Price Floor Statement on FY12 Homeland Security Appropriations Bill
"Providing a total of $1 billion for all State and Local Grants, or 65 percent below the request, and providing $350 million for Firefighter Assistance Grants, almost 50 percent below an already reduced request, breaks faith with the states and localities that depend on us as partners to secure our communities."
Mr. Chairman, I yield myself such time as I may utilize.
I am pleased we are considering the fiscal year 2012 Department of Homeland Security appropriations bill in a timely fashion under an open rule. Chairman Aderholt has been true professional in the drafting of this bill, and I appreciate his willingness to include input from our side along the way.
For the second year in a row, overall funding for the Department of Homeland Security will drop. The bill decreases funding for DHS by 6.8 percent below the President's request and essentially returns funding back to the 2009 level, which is concerning to a lot of people, including myself.
This allocation has required Chairman Aderholt to make some tough decisions. He has been able to retain adequate funding for the front line employees of the Department of Homeland Security to continue conducting critical operations along our borders, protect our nation's airports and seaports, and respond to the wave of natural disasters our country has experienced this spring. But the same, unfortunately, is not true of homeland security grant programs, which are cut radically. Providing a total of $1 billion for all State and Local Grants, or 65 percent below the request, and providing $350 million for Firefighter Assistance Grants, almost 50 percent below an already reduced request, breaks faith with the states and localities that depend on us as partners to secure our communities.
These cuts will be especially harmful as many of our states and municipalities are being forced to slash their own budgets. For example, according to the International Association of Firefighters, 1,600 fewer local firefighters will be on the job if the cuts in this bill are enacted. I cannot conceive of any defensible argument for cuts of this magnitude – cuts that come on top of cuts to grants already made in the fiscal year 2011 appropriation. They will do great damage to local preparedness, to emergency response in our communities, and to the economy.
These grant programs equip our state and local partners to be ready for a disaster, so they can mitigate its impact and respond effectively. While this bill rightly seeks to help states and localities rebuild after a disaster strikes, it decimates the work required to prepare for one before it happens. That exposes our communities to greater risk, and it potentially raises the costs of attacks and disasters when they do occur. And we shouldn't ignore the impact of first responder layoffs to the economic recovery.
This bill recommends other drastic reductions, for example by cutting research funding in half. At this level, the Science and Technology Directorate informed us that it would concentrate its remaining resources on aviation security and explosives detection technologies and on two cutting-edge, near term research projects. Other critical research efforts under way, such as cyber security, disaster resiliency, and detection of chemical and biological threats, will not be funded in 2012, if ever.

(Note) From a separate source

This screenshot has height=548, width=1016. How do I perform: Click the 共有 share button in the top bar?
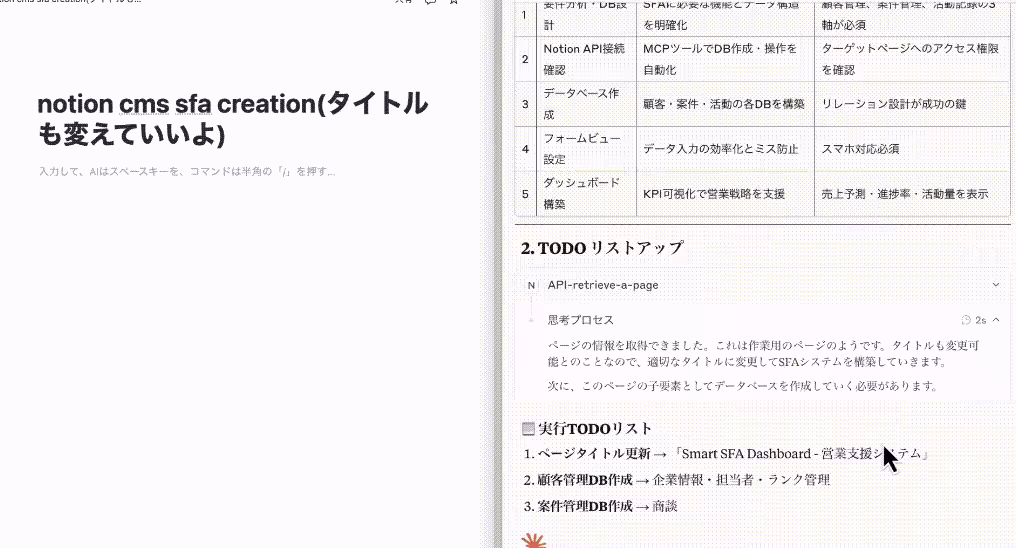coord(402,3)
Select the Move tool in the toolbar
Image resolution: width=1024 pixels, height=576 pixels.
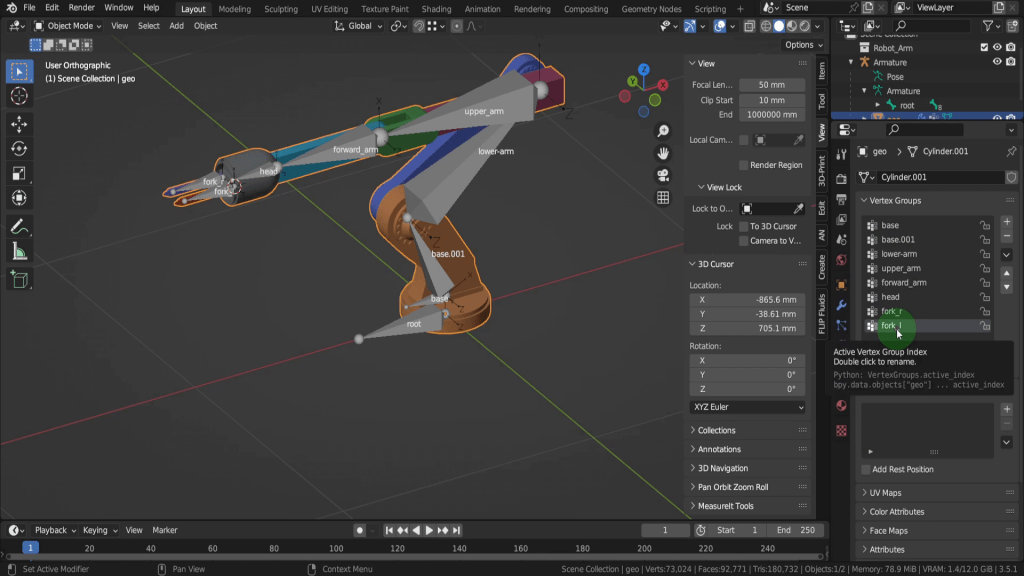pos(19,123)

The bill also greatly reduces funds for information technology needs and construction activities. It includes no funding for the new DHS headquarters already under construction and the related lease consolidation efforts. We have been told repeatedly by the Administration that deferring these investments will ultimately affect front-line operations and cost us more money in the future, and I believe that they are correct.
While I recognize that the Administration's budget left Chairman Aderholt some holes to fill, this bill's allocation is the real problem. That is thanks to a completely unrealistic spending cap set by the House Republican budget. We're now seeing the real implications of that deeply flawed plan. It simply leaves no room to keep Departmental operations strong while fulfilling our dual responsibility to prepare for and respond to all hazards.
The majority further exacerbated the allocation's inadequacy by adding $850 million in Disaster Relief beyond the President's request to respond to recent flooding and tornado emergencies. Contrary to tradition, the additional spending was not designated as an emergency for budget purposes, and as a result, these disaster funds came out of the hide of first responder funding. We gave the majority two chances to correct this flaw by designating the funding increase beyond the request as an emergency, once in last week's Appropriations Committee markup and yesterday in the Rules Committee. Unfortunately, the majority refused and passed up the opportunity to get us to a point at which both parties might be able to support this bill.
I want to close by reiterating my appreciation for the Chairman and his staff's efforts to work with us on many issues, and for their valiant efforts to sustain our frontline, federal homeland security operations. But the bill falls short of our obligations in critical respects. The inadequate allocation makes it difficult to repair, but I and other members will be offering amendments to move it in a positive direction.
Mr. Chairman, I reserve the balance of my time.